There has been a significant shift in the telecommunications landscape over the last 15 years, and the fast evolution of connectivity has brought us from the screeching tones of a dial up connection to ADSL, fibre, WiFi and 2,3 and 4G connections.
This progression has impacted both business and our personal lives, bringing the world to our fingertips almost faster than we can blink.
In South Africa, fibre is taking us to the next level of this evolution, bringing about exciting change and with it, faster connectivity than ever before.
Fibre is the current buzzword in South Africa and trenches are being dug and filled with fibre cable across the globe, barring much of the rest of Africa. Many African countries are bucking the trend towards fibre access for everyone, opting instead for the plentiful benefits of mobile connectivity.
But why is mobile connectivity winning out over fibre in Africa?

The mobile advantage
“Countries such as Kenya are seeing a massive uptake of smartphones and mobile connectivity,” says Danny Ross, executive head: Africa at Jasco Enterprise. “Not only are smartphones readily available, but the demand for data has driven mobile service providers to offer very competitive data packages.
“So mobile data can be purchased and used relatively cheaply compared to other data service offerings.”
Data streaming has also become faster and coverage has become wider. Even people in remote locations can often access the internet with a smartphone.
Over and above the reasonable data costs, this is where the benefits of mobile connectivity become most evident: mobile service provisioning is quicker and easier than fibre to deploy to remote areas.
Service providers need simply erect a base station and they will be able to immediately provide services to multiple customers.
“We are also seeing a profusion of applications becoming available, designed specifically for the African Market,” continues Ross. “There are applications such as Mocality, a Kenyan business directory, and SlimTrader, an app that enables small businesses, like street vendors, to process payments on their mobile phones.”
Applications that make life easier are one of the key drivers behind mobile connectivity’s success in Africa. Many people choose to interact with each other and with businesses online, and smartphone applications that centralise and simplify this process offer the best platforms to do so.

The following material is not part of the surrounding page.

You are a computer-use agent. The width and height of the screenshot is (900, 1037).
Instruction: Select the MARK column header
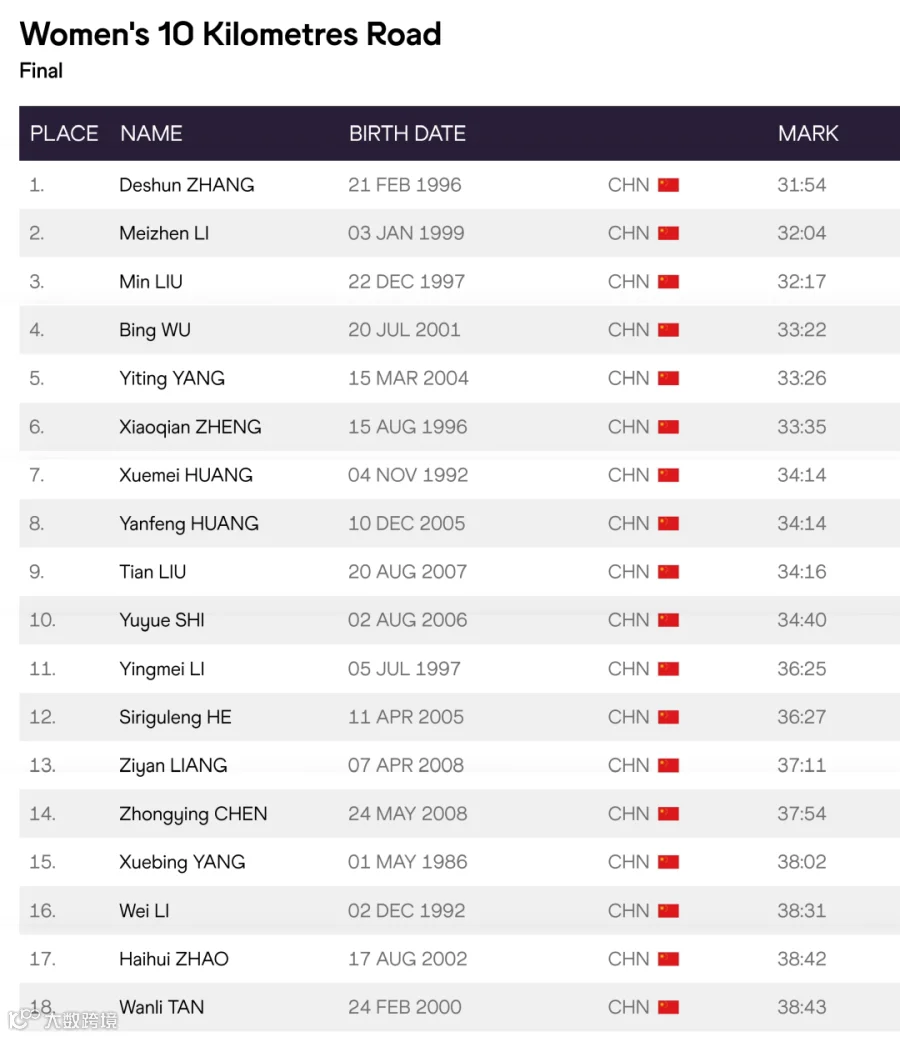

But what about the businesses?
According to Ross, individuals aren’t the only subscribers of mobile data. Despite fibre making inroads into the African market, many African businesses are still choosing to use Mobile data.
With data prices in the rest of Africa being considerably cheaper than in South Africa, and without needing to wait for months to get connected as is often the case with fibre, businesses are seeing the benefits of cost effective, fast connectivity.
There is also the added benefit that mobile data can reach almost anywhere, so businesses outside of urban areas can usually get connected.
Organisations are also cashing in on the application trend. Many companies are developing their own applications in order to connect with – and sell to – their customer base.
This is especially true of financial institutions who are enabling branchless banking for their customers. Companies are also using mobile applications themselves to fulfil many business functions, such as online banking, payment facilitation and route planning.
So what’s the downside? Ross admits that there are a few possible disadvantages. While mobile data coverage is extensive, it isn’t omnipresent and there are areas where coverage could be scarce or non-existent.
Additionally, companies who have very large bandwidth requirements may elect to use an alternative method of connectivity, as mobile data may not always offer the speeds required for efficiency in such cases.
“The benefits far outweigh the disadvantages,” says Ross, emphasising exactly why Africa chooses mobile data over any other technology. Although there is still a market for technologies such as fibre and WiFi, Africa’s innovative use of mobile data and applications to make life simpler and better is lightyears ahead of anywhere else.